December 11, 2014 weblog
Google Cardboard delivers fresh round of updates
Remember all that loud talk back in June about the new Google Cardboard, an egalitarian virtual reality solution announced at I/O 2014? You can rest assured that Google is not about to put it on the shelf. TechRadar US News Editor, Michelle Fitzsimmons, summed up what's on tap: "The company added a dedicated collection page on Google Play for Google apps. There are now more places to pick up a Cardboard viewer, developers have access to SDKs for Android and Unity and makers scored some new building specs. Finally, Google said it's hiring for positions in Cardboard and VR, signaling this is far from the last we've heard about the DIY VR viewer." Andrew Nartker, Google Cardboard product manager, took to the developers blog at Google on Wednesday, saying since its debut the team continued working to improve Google Cardboard ever since and they now offer a fresh round of updates for users, developers and makers.
The SDKs for Android and Unity will give developers time back: "you've probably wrestled with issues like lens distortion correction, head tracking, and side-by-side rendering," he said, and "they can suck up all your time—time you'd rather spend on gameplay or graphics." The kits for Android and Unity will help simplify common VR development tasks. For those who use the kit for Unity, one can adapt an existing Unity 3D app for virtual reality or build one's own VR experience from scratch.

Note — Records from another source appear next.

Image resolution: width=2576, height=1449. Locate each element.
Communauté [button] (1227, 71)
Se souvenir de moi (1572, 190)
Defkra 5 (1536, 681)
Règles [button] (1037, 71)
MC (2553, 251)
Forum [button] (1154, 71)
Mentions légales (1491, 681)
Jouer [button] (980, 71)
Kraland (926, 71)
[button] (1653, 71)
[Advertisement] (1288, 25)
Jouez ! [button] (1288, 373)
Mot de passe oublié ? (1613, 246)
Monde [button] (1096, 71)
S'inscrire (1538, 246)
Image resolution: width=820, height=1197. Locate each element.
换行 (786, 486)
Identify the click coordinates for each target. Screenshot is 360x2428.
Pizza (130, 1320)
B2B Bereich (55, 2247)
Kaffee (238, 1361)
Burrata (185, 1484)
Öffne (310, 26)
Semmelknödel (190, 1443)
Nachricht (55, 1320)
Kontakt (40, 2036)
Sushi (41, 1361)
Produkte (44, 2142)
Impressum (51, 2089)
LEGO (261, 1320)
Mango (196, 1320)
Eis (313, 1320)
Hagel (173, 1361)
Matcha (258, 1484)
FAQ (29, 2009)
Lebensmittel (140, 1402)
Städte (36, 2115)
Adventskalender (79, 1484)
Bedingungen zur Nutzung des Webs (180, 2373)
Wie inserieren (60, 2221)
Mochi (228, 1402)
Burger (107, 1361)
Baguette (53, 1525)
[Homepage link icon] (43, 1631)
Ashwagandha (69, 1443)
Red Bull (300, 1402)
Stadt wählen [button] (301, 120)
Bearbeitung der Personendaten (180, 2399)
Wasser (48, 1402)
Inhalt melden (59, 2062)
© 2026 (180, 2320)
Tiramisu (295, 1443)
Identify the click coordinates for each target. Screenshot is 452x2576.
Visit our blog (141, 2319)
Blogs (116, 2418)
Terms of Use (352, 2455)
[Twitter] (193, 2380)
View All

Early next year, said Nartker, they will add a viewer calibration tool to the Cardboard SDK. The team had open-sourced a Cardboard viewer specification earlier this year and as of this week they are responding to the community of makers further. Namely, the new building specs published have specific cutting tools in mind, from laser- or die-cutting the viewers in high quantities to carving single units with a blade.
Cardboard apps now have their own place, called "Apps for Google Cardboard," showing the various opportunities for immersion in the Google Play store. The VR experiences include concerts and games.
Earlier this week, meanwhile, Pitchfork's Jeremy Gordon wrote that Jack White has enabled his fans to watch him in a virtual reality, immersive stereoscopic 3D using Google Cardboard. He has a Third-D app with Android phones. The app was made available for download. To view the videos in 360-degree stereoscopic 3D, users need a recent 5" or 6" Android phone and Google Cardboard virtual reality viewer, turning the phone into a VR headset.